New director named for African American Studies program at Vanderbilt

NASHVILLE, Tenn. — The African American Studies program at Vanderbilt University is poised
for fast expansion under new director T. Denean Sharpley-Whiting, one
of the brightest young scholars and administrators in the field.

“My first question to the provost was, ‘How far are you willing to go
with the program?'” Sharpley-Whiting said. “I was impressed with the
feeling that this was really kind of a limitless endeavor.”

The hiring of Sharpley-Whiting, who held a chair of Africana Studies
for three years at Hamilton College in Clinton, N.Y., is part of
ongoing efforts to stress diversity at Vanderbilt, which was founded
with a $1 million donation from Cornelius Vanderbilt in 1873, in part
to help heal divisions in the United States caused by the Civil War.
The University opens the newly renovated Bishop Joseph Johnson Black
Cultural Center building this fall and is expected to announce soon the
hiring of a new director to run it.

The hiring of Sharpley-Whiting is a cornerstone of Vanderbilt’s
diversity efforts, said Thadious Davis, Gertrude Conaway Vanderbilt
Professor of English, who helped recruit Sharpley-Whiting to Vanderbilt.

“Not only is Tracy Sharpley-Whiting a superb senior scholar with three
monographs already in print, but she also is an energetic administrator
who is invested in building African American Studies as a discipline,”
Davis said. “Her wide-ranging intellectual interests inform her
scholarship and her teaching: history, philosophy, gender, feminism,
race, culture, music, film.
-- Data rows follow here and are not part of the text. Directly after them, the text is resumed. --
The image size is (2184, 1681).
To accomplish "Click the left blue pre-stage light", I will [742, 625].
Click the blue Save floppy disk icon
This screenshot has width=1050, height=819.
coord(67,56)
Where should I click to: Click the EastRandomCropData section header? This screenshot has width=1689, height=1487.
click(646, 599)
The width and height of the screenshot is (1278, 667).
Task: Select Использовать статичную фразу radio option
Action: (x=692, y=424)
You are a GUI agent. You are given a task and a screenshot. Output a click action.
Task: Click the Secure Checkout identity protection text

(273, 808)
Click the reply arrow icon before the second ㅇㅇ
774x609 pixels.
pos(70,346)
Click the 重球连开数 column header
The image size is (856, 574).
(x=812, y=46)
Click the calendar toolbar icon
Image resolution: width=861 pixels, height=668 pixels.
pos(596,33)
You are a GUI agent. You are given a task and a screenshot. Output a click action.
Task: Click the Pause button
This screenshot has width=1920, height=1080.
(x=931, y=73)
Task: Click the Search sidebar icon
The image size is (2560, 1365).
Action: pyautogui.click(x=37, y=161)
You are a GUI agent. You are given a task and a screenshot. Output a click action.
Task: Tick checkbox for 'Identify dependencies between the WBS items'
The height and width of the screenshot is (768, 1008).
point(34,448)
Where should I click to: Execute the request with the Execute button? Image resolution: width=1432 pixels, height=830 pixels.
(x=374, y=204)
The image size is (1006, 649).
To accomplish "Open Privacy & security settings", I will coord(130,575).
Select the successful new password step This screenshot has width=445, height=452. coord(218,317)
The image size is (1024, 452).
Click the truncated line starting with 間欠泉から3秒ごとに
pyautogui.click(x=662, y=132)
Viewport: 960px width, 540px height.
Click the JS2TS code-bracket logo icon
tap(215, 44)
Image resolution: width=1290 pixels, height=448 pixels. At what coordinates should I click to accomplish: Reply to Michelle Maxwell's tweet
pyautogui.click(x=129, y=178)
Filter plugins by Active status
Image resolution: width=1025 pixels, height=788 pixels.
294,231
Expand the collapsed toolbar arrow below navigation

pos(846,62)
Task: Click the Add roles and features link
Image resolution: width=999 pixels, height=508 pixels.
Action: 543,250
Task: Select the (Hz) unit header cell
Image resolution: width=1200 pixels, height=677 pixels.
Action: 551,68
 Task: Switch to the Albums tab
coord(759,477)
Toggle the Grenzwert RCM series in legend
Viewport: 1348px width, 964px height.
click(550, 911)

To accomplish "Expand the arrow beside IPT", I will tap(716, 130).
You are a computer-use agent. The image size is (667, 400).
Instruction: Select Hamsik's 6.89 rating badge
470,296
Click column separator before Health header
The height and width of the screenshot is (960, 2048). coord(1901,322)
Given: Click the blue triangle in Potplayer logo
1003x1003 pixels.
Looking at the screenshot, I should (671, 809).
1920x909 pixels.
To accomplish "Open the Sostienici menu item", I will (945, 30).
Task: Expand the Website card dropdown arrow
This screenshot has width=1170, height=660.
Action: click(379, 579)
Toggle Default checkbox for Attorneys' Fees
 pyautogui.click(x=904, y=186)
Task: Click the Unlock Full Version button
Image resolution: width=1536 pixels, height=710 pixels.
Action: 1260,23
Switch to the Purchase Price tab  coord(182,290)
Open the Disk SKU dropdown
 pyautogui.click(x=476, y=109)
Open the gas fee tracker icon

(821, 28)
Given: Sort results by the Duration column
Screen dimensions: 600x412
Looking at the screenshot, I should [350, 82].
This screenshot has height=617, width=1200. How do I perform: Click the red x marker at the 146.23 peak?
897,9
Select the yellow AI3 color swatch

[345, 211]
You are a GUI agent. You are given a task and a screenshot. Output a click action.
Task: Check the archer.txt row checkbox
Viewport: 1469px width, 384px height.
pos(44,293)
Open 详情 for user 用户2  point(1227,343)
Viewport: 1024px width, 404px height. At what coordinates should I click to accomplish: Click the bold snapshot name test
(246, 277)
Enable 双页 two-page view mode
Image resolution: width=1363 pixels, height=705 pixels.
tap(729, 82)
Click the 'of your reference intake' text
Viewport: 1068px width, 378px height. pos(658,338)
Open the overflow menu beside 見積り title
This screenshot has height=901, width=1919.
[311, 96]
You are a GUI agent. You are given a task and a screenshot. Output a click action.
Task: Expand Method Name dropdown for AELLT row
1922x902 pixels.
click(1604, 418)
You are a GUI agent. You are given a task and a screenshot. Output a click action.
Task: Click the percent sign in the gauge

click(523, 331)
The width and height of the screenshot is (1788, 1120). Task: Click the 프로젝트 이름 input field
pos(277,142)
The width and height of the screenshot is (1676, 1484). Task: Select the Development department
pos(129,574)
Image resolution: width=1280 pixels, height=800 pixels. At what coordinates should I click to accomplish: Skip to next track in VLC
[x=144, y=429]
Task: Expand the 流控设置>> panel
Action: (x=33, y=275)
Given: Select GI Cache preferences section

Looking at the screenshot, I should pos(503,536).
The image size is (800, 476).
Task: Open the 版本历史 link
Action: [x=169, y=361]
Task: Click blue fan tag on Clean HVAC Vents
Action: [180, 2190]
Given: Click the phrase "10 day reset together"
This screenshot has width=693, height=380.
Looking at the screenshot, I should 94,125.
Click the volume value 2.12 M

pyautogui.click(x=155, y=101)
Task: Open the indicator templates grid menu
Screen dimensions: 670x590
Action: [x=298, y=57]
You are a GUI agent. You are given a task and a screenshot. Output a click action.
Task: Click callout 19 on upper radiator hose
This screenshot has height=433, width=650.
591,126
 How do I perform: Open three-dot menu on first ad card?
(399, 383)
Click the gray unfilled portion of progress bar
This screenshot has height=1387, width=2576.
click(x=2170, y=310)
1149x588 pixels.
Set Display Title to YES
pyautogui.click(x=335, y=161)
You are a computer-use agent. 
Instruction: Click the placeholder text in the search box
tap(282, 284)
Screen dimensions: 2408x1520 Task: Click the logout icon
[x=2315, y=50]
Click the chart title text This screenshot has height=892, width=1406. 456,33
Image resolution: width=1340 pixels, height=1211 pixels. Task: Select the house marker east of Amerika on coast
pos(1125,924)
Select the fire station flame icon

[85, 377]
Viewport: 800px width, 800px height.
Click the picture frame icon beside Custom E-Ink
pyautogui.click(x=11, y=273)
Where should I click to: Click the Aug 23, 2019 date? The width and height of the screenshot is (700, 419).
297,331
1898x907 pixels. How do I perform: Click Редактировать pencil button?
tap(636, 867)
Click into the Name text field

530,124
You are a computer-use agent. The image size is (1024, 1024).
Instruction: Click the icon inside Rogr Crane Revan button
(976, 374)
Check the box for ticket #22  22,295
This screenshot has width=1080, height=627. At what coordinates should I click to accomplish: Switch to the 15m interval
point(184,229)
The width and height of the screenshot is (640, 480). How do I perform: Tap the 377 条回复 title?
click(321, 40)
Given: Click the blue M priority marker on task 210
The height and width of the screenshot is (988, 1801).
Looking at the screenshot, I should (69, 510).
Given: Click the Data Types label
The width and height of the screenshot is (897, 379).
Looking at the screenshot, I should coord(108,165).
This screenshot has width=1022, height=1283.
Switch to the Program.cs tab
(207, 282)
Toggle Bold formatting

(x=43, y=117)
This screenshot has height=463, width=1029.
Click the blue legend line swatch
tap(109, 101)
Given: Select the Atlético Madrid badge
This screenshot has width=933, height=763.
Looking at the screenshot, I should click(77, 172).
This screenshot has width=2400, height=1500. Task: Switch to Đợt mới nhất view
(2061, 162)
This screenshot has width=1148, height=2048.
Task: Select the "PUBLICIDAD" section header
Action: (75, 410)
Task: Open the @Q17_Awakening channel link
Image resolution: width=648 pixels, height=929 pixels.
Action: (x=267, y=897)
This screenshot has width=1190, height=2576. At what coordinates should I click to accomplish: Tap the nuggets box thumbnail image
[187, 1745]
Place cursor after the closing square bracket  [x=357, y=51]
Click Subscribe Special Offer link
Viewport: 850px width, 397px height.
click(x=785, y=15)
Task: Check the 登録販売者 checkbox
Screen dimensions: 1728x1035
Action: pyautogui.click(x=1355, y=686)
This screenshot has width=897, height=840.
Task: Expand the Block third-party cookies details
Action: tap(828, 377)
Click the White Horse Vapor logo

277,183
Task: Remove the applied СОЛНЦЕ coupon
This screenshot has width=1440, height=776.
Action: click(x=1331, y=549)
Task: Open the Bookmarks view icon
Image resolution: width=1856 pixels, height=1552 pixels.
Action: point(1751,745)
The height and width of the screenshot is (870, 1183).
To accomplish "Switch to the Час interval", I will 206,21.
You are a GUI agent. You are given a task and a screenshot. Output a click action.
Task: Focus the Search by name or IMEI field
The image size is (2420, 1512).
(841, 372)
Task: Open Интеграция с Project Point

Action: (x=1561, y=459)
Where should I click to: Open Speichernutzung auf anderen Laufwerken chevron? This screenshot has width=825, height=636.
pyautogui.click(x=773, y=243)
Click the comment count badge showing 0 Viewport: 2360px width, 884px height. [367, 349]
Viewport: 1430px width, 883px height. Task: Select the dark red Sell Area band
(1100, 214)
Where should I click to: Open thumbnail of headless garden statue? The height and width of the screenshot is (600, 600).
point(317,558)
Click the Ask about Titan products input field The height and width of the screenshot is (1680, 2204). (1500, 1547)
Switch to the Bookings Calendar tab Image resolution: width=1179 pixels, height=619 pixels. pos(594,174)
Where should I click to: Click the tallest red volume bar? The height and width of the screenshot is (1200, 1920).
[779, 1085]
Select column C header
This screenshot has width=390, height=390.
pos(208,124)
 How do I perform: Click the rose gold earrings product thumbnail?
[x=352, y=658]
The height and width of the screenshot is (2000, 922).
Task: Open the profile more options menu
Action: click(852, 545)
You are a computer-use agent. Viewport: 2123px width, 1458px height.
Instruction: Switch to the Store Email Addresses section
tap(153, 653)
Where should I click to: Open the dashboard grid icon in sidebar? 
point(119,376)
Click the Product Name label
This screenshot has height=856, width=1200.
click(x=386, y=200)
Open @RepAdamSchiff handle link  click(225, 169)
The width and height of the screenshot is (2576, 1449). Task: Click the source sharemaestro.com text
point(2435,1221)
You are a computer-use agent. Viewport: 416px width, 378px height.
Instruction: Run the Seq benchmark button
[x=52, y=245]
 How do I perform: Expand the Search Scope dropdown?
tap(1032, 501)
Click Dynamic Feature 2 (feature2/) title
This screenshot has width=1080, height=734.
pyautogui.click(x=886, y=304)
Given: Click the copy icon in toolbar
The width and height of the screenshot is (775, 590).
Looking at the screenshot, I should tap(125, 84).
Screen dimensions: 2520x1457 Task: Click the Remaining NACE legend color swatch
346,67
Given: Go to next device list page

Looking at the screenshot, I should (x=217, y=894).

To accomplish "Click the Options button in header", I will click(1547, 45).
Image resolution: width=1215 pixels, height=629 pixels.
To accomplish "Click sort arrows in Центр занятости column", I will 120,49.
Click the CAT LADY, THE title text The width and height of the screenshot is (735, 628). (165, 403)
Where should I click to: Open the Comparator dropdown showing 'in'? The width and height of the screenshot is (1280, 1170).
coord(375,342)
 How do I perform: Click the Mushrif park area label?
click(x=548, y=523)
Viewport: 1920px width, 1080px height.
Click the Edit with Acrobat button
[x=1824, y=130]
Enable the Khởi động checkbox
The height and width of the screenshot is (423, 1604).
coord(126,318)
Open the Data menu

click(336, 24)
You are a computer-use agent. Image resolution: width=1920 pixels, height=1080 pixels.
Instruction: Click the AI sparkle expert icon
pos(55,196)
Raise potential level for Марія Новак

She is alert to the ways in which
contemporary cultural studies can reach students today.”

Sharpley-Whiting, 37, was born and raised in St. Louis. She earned a
bachelor’s degree in French literature from the University of
Rochester, with a minor in African economic history. After earning her
master’s in French literature from Miami University, she went on to
Brown University and earned a doctorate in French Studies, with a minor
in African American Literary and Cultural Criticism.

Sharpley-Whiting began teaching at Purdue University in 1994, where she
was awarded early tenure and then made a full professor just seven
years after earning her doctorate. She moved to Hamilton in 2001, where
she was a professor of French and director of African American Studies.
She is a former runway and print model and plans to incorporate that
experience into her fourth book, Heavy in the Game: Young Women in the
Thrall of Hip-Hop Culture, to be published by New York University
Press.

Sharpley-Whiting says the Downtown Library and Frist Center for the
Visual Arts factored into her decision to move to Nashville. She
intends to be involved with a proposed African American museum in the
city.

“A lot of professors who direct a program don’t want to teach a
lower-level class,” Sharpley-Whiting said. “I absolutely love teaching
intro courses, because that’s where you get people interested. I think
I can convert students. I’m on a crusade.”

Despite those feelings, Sharpley-Whiting will stay out of the classroom
for a year to focus on building up the curriculum. She hopes to launch
several new courses in the spring and to have two new instructors in
place by the fall of 2005.

“You will see the beginning of a kind of blitz,” Sharpley-Whiting said.
“You’ll see African American Studies programming, speakers and series.
There will be lots of activity from the program.”